C’è “una grande confusione” sul ddl Zan “anche all’interno della compagine ecclesiale”: lo si legge nell’editoriale che il direttore di Aggiornamenti Sociali, padre Giacomo Costa, firma sul numero di giugno-luglio della rivista.
L’articolo viene anticipato in ragione della sua attualità: in queste settimane il ddl è infatti al centro dello scontro politico fra i sostenitori della necessità di approvarlo senza modifiche e quanti lo rigettano radicalmente, considerandolo una minaccia. È quello che succede quando le questioni definite “eticamente sensibili” diventano terreno di scontro tra schieramenti politici, che – spiegano dalla sede milanese della rivista – ne sfruttano la grande risonanza nell’opinione pubblica. Per sottrarci a questo schema – scrive Costa – occorre “ascoltare la realtà […] e scoprire quali sono i passi necessari per raggiungere un risultato costruttivo, piuttosto che per ottenere una vittoria che si riduce a prevalere su un avversario”.
La realtà da cui partire “è la sofferenza di persone che sono vittime di forme di discriminazione e violenza particolarmente abiette, perché – chiariscono i Gesuiti di Milano – prendono di mira l’identità e incidono sull’autostima, minacciando la tranquillità, la sicurezza e la libertà di interi gruppi di cittadini, portatori di diversità che la cultura dominante interpreta come inferiorità”. Un dato di realtà altrettanto importante è la complessità della questione e la varietà delle posizioni riguardo al “crinale che unisce il dato biologico, la sua interpretazione culturale e l’assunzione di biologia e cultura all’interno del percorso di costruzione dell’identità personale”, e in particolare in merito al rapporto tra sesso e genere. Lo segnala anche – nota l’editoriale – “la diversità di accenti all’interno del mondo femminista e rispetto alla frastagliatissima galassia abitualmente indicata con l’acronimo Lgbt”, dice Costa.

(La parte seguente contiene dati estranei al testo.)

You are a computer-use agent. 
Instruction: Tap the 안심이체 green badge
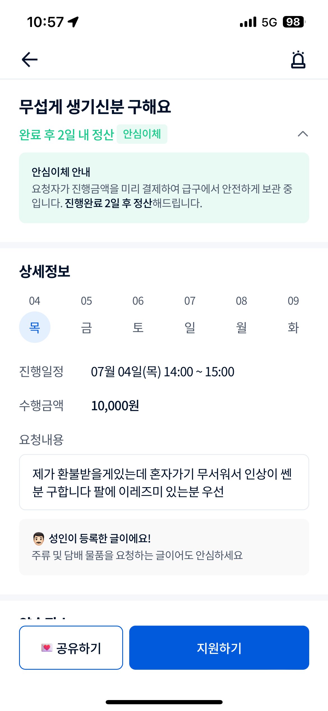pyautogui.click(x=142, y=134)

In tale contesto, la via di uscita parte dal riferimento al principio che la realtà è superiore all’idea, su cui spesso insiste da Papa Francesco: la tutela delle persone rappresenta la priorità, anche rispetto alla “volontà di marcare il territorio o ribadire i principi”. Chi non è disponibile ad accettarlo, sta provando a strumentalizzare le persone coinvolte per altri fini. Le conseguenze – afferma padre Costa – “sono molto concrete, a partire dal prendere atto che è impossibile codificare in definizioni di poche righe, come quelle dell’art. 1 del ddl, una terminologia su cui il dibattito è tutt’altro che concluso”. Meglio approfondire la proposta di “imperniare la norma sul solo termine ‘sesso’, da intendersi come coestensivo a tutte le manifestazioni ed espressioni personali della sessualità”.

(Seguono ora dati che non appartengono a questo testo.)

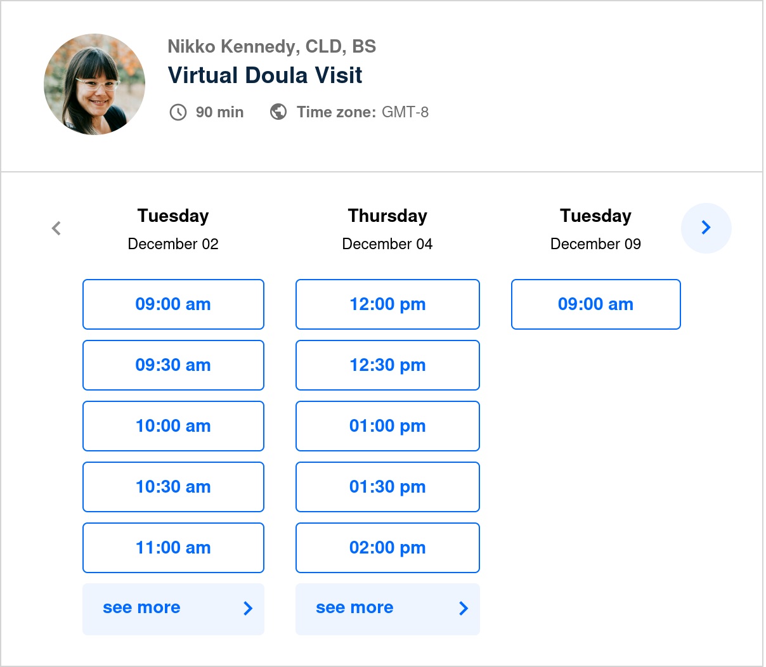Click the GMT-8 time zone label
The image size is (766, 667).
(x=405, y=112)
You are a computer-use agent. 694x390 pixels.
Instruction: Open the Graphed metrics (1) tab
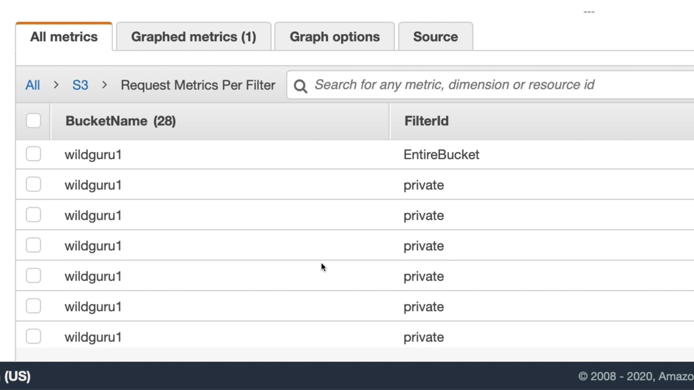click(x=194, y=37)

“Ugualmente paiono poco rispettosi della realtà il richiamo a questioni non pertinenti al codice penale, come l’adozione o la disciplina delle unioni omosessuali, o l’evocare minacce alla libertà di espressione: da questo punto di vista, infatti, la legislazione già vigente sulla discriminazione etnica e razziale non sembra aver imbavagliato le molte posizioni razziste presenti nella società italiana”. Quello che si richiede piuttosto è l’impegno di tutti a formulare le proprie posizioni “nella loro integralità, profondità e ricchezza, senza che risultino aggressive, violente o escludenti per coloro che la pensano diversamente”. “Una buona legge – conclude Costa – è certamente un valido punto di partenza, ma vincere la sfida richiede che tutte le componenti della società scelgano di uscire dalle trincee ideologiche e si incontrino portando ciascuna il proprio contributo, come occasione per coltivare la fraternità e l’amicizia sociale”.